§ **PASSAGE SHOWN**:
-- -- --

Side bar:  It is a really regular occurrence for me that women at random places like doctors offices, the grocery store or  the play ground pull me aside and comment about how wonderful my husband is for being so supportive and involved.  While I can't explain how I got so lucky to have him be  my other half, I can with 100% authority say that I know how good I've got it and that I appreciate every one of the little things that you do, HB.  Thank you for being there with me each step of the way, for blessing me with your love and making my world better by simply being in it.  

Now this whole time, as the endocrinologist had warned us to do, HB and I were explaining to the nursing staff that my first delivery went quickly, that my blood glucose control has been fantastic throughout the pregnancy and that this baby was last measured at over a pound less than GW was at birth.  But, seeing as the typical experience with diabetic mothers involves wanton neglect of sugar control resulting in gigantic babies and hours of pushing, my nurses apparently didn't believe us and ignored our hints that a) they should be ready and b) things were progressing:

At 9:15, much to my previously drugged surprise, I began to feel some serious contractions again and HB went to tell the nurse something was changing either with the contractions or the epidural (before the epidural my contraction pain was at about a six on a one to ten scale, now it was about at a seven or eight).  Saying she'd be there in a minute, we waited and I attempted to breath through the every 45 second contraction pain I was now experiencing...

At 9:30, HB went back out to the nursing station to tell them that the pain was seriously much worse (about a nine) and that I was feeling "pressure" - which if you haven't had a baby means that the baby is ready to exit.

-- -- --

§ **TASK LIST**:
1. List the places the birth story names where women pull the narrator aside to praise her husband.
2. Does each statement agree with the birth story? Answer yes or no for each, quoting the deciding words.
(a) The nurses believed what the couple told them.
(b) At 9:15 the contractions were coming about every 45 seconds.
(c) Before the epidural, the contraction pain was about a nine.
3. Echo the birth story word for word from "At 9:15, much" to "was now experiencing...".
The records are separate material with no connection to the birth story.

§ **RECORD EXCERPTS**:
-- -- --

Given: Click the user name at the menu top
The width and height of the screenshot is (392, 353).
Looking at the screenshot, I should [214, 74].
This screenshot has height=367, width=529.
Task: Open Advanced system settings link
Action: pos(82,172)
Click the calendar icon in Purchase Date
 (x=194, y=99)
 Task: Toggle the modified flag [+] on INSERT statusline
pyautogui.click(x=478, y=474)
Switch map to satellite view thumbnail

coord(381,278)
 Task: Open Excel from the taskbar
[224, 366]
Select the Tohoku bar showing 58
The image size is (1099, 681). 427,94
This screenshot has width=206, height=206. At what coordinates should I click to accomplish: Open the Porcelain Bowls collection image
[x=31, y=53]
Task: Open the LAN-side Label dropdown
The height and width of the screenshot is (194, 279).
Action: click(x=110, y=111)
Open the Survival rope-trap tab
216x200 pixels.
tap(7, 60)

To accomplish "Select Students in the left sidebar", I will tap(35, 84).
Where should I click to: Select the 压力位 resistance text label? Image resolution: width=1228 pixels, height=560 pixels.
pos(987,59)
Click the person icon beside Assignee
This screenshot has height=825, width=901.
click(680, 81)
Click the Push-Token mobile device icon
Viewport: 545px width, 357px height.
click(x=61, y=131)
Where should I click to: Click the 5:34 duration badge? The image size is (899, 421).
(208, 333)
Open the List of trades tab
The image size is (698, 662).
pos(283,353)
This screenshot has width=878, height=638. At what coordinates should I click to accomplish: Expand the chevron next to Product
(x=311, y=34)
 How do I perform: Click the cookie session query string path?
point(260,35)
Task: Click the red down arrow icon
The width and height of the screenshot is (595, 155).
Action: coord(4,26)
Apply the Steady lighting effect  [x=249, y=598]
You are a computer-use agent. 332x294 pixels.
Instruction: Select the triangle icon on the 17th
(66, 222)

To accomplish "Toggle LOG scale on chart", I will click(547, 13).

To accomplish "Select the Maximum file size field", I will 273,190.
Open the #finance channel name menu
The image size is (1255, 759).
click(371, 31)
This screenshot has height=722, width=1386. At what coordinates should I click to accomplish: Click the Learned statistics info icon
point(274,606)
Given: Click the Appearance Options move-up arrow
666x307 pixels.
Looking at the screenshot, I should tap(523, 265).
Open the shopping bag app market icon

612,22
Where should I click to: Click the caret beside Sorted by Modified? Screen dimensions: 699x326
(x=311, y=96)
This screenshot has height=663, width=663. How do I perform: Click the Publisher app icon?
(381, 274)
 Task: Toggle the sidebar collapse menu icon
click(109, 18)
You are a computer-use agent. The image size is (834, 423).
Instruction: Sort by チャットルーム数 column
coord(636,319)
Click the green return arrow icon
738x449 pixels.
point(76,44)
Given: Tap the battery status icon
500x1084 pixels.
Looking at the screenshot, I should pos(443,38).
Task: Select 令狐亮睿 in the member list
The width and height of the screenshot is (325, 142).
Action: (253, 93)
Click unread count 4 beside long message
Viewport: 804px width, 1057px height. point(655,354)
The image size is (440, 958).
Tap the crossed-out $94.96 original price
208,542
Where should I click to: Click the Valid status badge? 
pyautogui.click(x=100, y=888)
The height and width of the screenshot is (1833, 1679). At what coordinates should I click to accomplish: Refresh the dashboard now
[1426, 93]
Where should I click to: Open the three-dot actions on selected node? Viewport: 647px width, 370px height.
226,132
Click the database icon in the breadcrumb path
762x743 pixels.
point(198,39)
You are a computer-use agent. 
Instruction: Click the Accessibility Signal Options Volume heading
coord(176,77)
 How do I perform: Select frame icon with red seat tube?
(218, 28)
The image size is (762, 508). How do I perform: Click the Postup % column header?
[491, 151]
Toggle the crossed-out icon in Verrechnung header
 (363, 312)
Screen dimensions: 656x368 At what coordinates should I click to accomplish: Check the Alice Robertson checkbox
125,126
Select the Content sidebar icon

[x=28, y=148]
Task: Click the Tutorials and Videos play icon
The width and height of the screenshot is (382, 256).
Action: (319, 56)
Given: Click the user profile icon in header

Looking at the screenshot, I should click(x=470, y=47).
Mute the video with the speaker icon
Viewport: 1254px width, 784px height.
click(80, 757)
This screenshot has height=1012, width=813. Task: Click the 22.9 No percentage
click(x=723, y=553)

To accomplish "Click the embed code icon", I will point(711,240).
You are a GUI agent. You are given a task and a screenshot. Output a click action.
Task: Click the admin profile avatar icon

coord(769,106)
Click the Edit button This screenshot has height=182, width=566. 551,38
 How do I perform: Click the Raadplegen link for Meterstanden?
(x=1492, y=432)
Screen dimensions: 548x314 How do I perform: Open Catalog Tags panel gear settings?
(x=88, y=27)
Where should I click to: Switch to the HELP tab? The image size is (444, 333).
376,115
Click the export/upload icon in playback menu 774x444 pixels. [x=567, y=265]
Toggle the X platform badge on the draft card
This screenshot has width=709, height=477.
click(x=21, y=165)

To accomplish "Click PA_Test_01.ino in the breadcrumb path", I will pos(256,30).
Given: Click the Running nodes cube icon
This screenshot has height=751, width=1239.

-- -- --

§ **PER-TASK ANSWERS**:
1.
doctors offices
the grocery store
the play ground

2.
(a) No: "my nurses apparently didn't believe us and ignored our hints"
(b) Yes: "the every 45 second contraction pain I was now experiencing"
(c) No: "before the epidural my contraction pain was at about a six on a one to ten scale"

3.
At 9:15, much to my previously drugged surprise, I began to feel some serious contractions again and HB went to tell the nurse something was changing either with the contractions or the epidural (before the epidural my contraction pain was at about a six on a one to ten scale, now it was about at a seven or eight).  Saying she'd be there in a minute, we waited and I attempted to breath through the every 45 second contraction pain I was now experiencing...